С первых дней войны, которую он предсказывал сорок лет, гневно-патриотические статьи Клемансо в его газете «L'Homme libre» сделались событием даже в ту пору событий. Эти дни не изгладятся в душе людей, которые их пережили, а не пережившим передать те впечатления, разумеется, невозможно. Я был застигнут войной в Париже и оставался в нем несколько недель. Я помню многотысячную толпу перед редакцией «Matin» в минуту, когда пришло известие об убийстве Жореса; помню, как зажегся первый Прожектор на крыше автомобильного клуба и стал бороздить небо в поисках вражеских аэропланов, — почему-то предполагалось, что они появятся ночью; помню, как прилетел (днем) и бросил бомбу первый немецкий аэроплан, — два солдата открыли по нему стрельбу из ружей с Оперной площади, а толпа хлынула искать защиты от бомб под навес Cafe de la Paix!.. Впоследствии все мы видели и не такие вещи, но бессвязные, бессмысленные впечатления тех первых дней врезались в память особенно глубоко.

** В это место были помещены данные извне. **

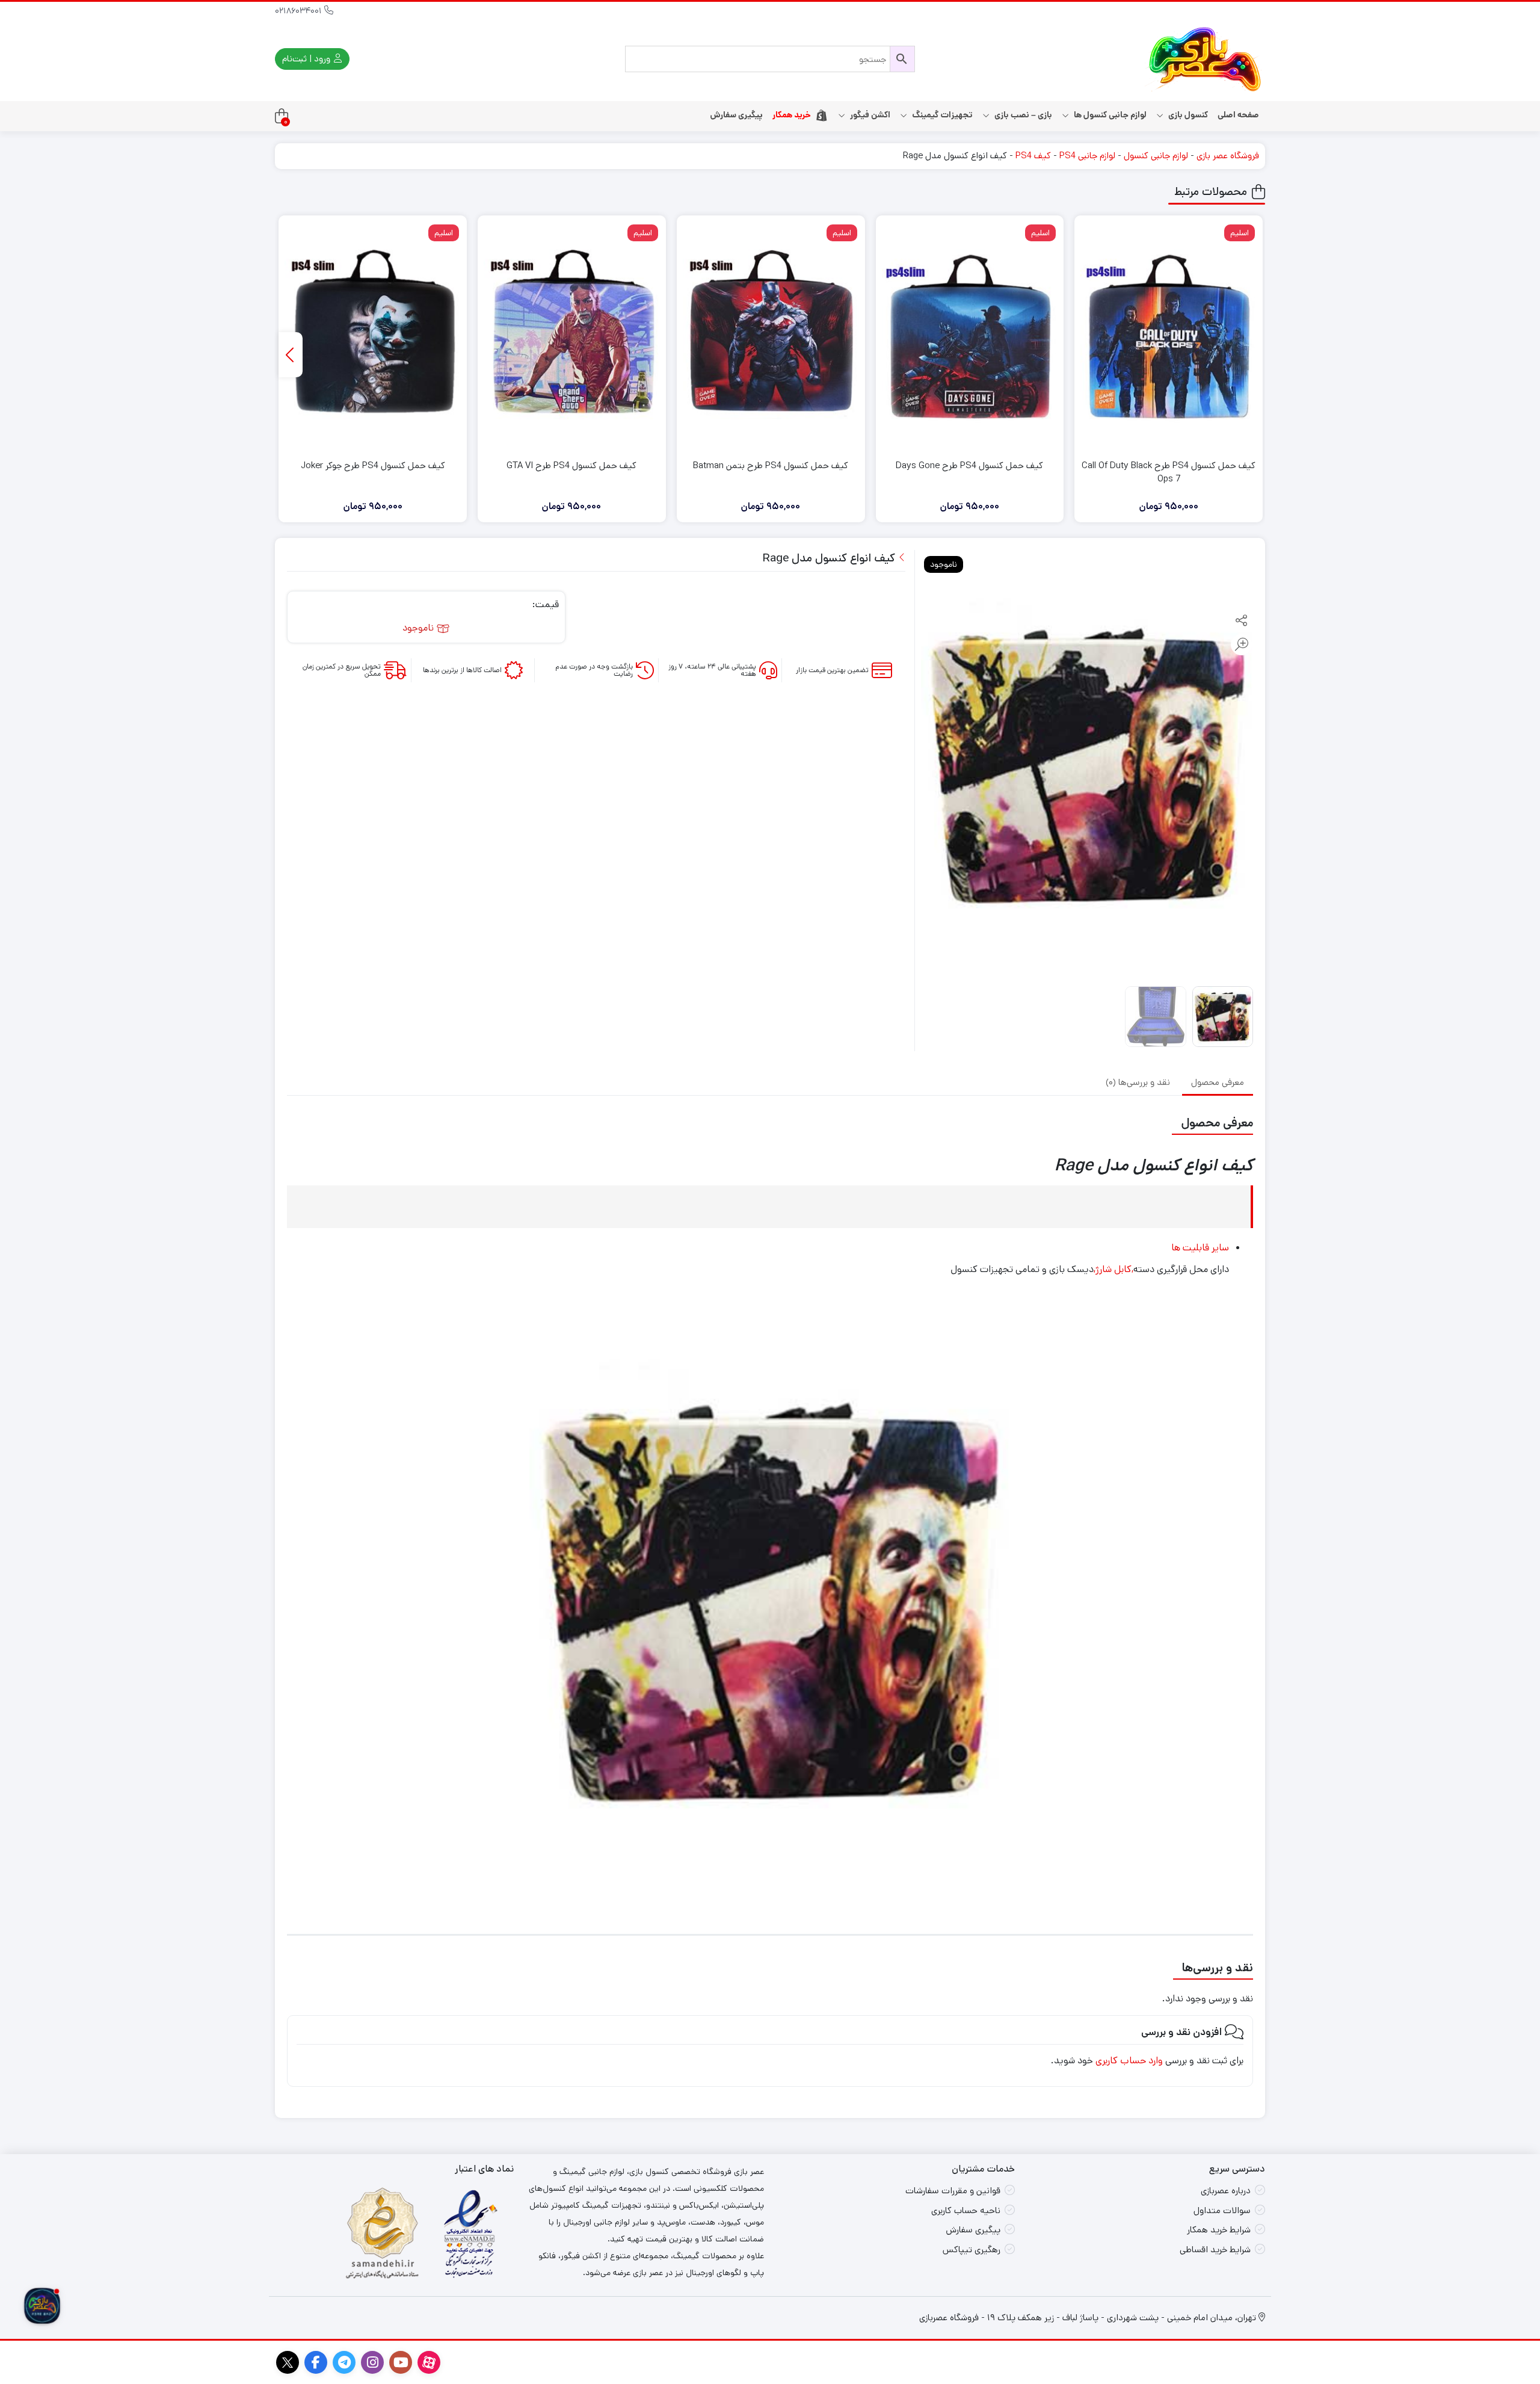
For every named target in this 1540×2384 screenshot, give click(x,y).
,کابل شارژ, (1113, 1269)
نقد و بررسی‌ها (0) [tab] (1138, 1082)
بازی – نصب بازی (1022, 115)
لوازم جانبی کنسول (1156, 155)
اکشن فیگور (869, 115)
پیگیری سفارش (736, 115)
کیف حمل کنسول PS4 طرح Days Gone (969, 465)
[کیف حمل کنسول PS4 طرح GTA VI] (572, 335)
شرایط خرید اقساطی (1215, 2249)
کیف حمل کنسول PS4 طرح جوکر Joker (373, 465)
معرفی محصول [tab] (1217, 1082)
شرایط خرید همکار (1219, 2229)
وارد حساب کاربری (1129, 2060)
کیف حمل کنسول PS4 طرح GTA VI (571, 465)
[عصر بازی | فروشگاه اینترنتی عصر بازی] (1205, 59)
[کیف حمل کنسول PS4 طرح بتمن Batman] (771, 335)
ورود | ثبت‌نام (307, 58)
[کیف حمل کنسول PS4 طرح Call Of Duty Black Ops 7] (1168, 335)
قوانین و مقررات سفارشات (952, 2190)
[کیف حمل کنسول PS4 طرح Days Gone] (970, 335)
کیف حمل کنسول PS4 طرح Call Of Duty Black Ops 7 (1168, 472)
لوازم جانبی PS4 (1087, 155)
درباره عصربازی (1226, 2190)
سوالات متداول (1222, 2210)
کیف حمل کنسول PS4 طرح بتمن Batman (770, 465)
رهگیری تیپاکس (971, 2249)
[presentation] (291, 354)
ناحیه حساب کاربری (965, 2210)
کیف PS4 (1033, 155)
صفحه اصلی (1238, 115)
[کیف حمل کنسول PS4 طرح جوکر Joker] (373, 335)
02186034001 (299, 11)
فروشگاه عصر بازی (1228, 155)
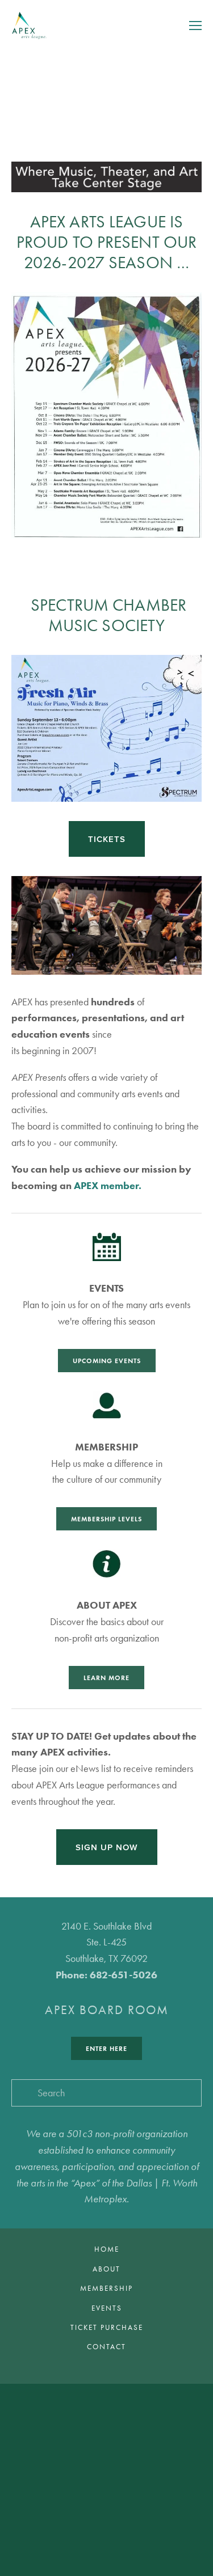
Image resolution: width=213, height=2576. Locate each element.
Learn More (106, 1677)
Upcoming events (107, 1360)
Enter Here (106, 2048)
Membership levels (106, 1519)
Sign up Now (107, 1847)
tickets (107, 839)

Среди них живо помню я и статью Клемансо о так называемом «communiqué de la Somme»{30}. Шло катастрофическое наступление немцев. Официальные сообщения всячески смягчали, скрывали, замалчивали правду. В одном из них вскользь было упомянуто, что бои происходили на Сомме. Одновременно военный министр Мильеран выразил полное удовлетворение ходом военных событий. Такое же полное удовлетворение высказывала вся печать, — газеты писали тогда в одном тоне. Один Клемансо, познакомившись с сообщением, не нашел, что все идет чудесно, — помню, номер газеты с его статьей парижане рвали друг у друга из рук. «На Сомме? — спрашивал он. — Бон происходят на Сомме! Как же это могло случиться? Думает ли правительство, что мы не знаем, где Сомма? Военный министр вполне удовлетворен? Быть может, г. Мильеран считает нас дураками?..»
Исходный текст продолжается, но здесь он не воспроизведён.